Data flow of SparkGC

The hash index built for the reference sequence data is on the master node. However, all worker nodes require reference sequence data and its hash index, so broadcast variables need to be created for them. In order to reduce the size of broadcast variables, Kryo [32] is used for serialization and compression of broadcast variables. The broadcast variables are set to read-only, which will not cause thread-safety problems. Then the broadcast variables are sent and cached in the memory of each worker node to prepare for the compression stage.

Compression

The compression stage of SparkGC contains two steps which are referred to as the first-order compression and the second-order compression. The main task of the first-order compression is mapping the to-be-compressed sequences to the reference sequence based on the hash index, that generates the MEMs. The MEMs obtained at this stage are encoded as the tuple < position, length >. The mismatched sequence data is stored as the original characters. Therefore, after the first-level mapping, the original sequence data is converted to a new sequence composed of triple < position, length, mismatched string>. All the mapped results are not saved to the file system, but saved in the memory for the second-order compression. They are the second RDD of the data flow of SparkGC, i.e., RDD2. The mapped results of one to-be-compressed sequence are saved as one partition of RDD2. The partition is represented as < key, value >, where the key is the partition number and the value is the mapped results. The partition number is used to identify the sequence ID, so as to ensure the sequence order in subsequent processing. If the data amount of the value exceeds the memory limitation of the worker node, Kryo serialization will be used again to compress the data to prevent compression failure because of insufficient memory, that makes the compression of large collections of genomes successful on an ordinary computer.

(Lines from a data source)
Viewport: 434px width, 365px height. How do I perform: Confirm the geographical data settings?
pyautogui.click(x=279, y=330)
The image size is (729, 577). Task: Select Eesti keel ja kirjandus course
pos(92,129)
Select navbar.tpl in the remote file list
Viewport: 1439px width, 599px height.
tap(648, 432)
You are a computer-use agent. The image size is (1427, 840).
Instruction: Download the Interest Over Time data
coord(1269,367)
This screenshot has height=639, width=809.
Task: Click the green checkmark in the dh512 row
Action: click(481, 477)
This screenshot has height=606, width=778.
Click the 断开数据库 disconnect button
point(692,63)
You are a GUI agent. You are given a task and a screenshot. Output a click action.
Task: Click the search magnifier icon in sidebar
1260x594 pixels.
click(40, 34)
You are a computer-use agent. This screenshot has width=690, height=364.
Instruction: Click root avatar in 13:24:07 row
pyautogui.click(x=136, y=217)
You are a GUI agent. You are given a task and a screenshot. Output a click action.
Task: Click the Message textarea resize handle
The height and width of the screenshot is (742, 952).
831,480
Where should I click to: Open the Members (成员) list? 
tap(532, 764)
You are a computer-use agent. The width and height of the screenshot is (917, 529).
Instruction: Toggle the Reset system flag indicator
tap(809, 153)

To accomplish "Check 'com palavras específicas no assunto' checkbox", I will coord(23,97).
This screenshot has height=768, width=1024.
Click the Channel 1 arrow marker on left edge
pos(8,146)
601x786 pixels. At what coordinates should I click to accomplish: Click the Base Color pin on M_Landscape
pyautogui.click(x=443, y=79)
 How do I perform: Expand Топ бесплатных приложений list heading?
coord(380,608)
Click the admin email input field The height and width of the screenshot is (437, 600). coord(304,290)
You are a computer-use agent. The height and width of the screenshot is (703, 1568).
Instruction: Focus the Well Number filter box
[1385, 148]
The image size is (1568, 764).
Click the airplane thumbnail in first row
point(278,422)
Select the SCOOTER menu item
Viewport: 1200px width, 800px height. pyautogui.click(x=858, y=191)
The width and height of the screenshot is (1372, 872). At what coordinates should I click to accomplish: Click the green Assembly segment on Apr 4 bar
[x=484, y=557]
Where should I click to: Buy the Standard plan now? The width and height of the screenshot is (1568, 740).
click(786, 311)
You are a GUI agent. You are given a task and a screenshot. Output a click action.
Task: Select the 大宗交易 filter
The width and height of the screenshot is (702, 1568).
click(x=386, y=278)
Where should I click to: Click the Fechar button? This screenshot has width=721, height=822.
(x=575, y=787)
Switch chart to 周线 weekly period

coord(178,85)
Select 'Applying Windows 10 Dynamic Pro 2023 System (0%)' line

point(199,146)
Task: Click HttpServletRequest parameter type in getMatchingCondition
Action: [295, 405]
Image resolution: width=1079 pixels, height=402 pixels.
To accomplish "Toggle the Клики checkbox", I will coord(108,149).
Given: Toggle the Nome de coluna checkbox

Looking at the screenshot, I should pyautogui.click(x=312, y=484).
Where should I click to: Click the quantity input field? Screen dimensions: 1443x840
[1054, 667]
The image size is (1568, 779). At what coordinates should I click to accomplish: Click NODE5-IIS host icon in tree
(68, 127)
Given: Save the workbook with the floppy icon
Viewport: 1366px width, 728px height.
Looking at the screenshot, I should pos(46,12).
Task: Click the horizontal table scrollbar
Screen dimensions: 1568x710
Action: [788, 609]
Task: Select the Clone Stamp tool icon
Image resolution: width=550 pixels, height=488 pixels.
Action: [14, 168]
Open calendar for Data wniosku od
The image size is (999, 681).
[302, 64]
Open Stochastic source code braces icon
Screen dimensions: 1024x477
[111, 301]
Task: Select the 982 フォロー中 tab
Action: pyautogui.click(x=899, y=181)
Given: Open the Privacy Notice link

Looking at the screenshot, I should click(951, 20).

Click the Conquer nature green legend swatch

> [LIST OF TASKS]:
1. According to the SparkGC passage, how are the MEMs from the first-order compression encoded?
2. For each statement, say whether the SparkGC passage supports it, and quote the words that decide it. (a) The broadcast variables are read-only. (b) The mapped results of the first-order compression are written to the file system. (c) Each partition of RDD2 holds the mapped results of one to-be-compressed sequence.

> [PROBLEM SOLUTIONS]:
1. They are encoded as the tuple < position, length >.

2.
(a) Yes: "The broadcast variables are set to read-only"
(b) No: "All the mapped results are not saved to the file system, but saved in the memory for the second-order compression"
(c) Yes: "The mapped results of one to-be-compressed sequence are saved as one partition of RDD2"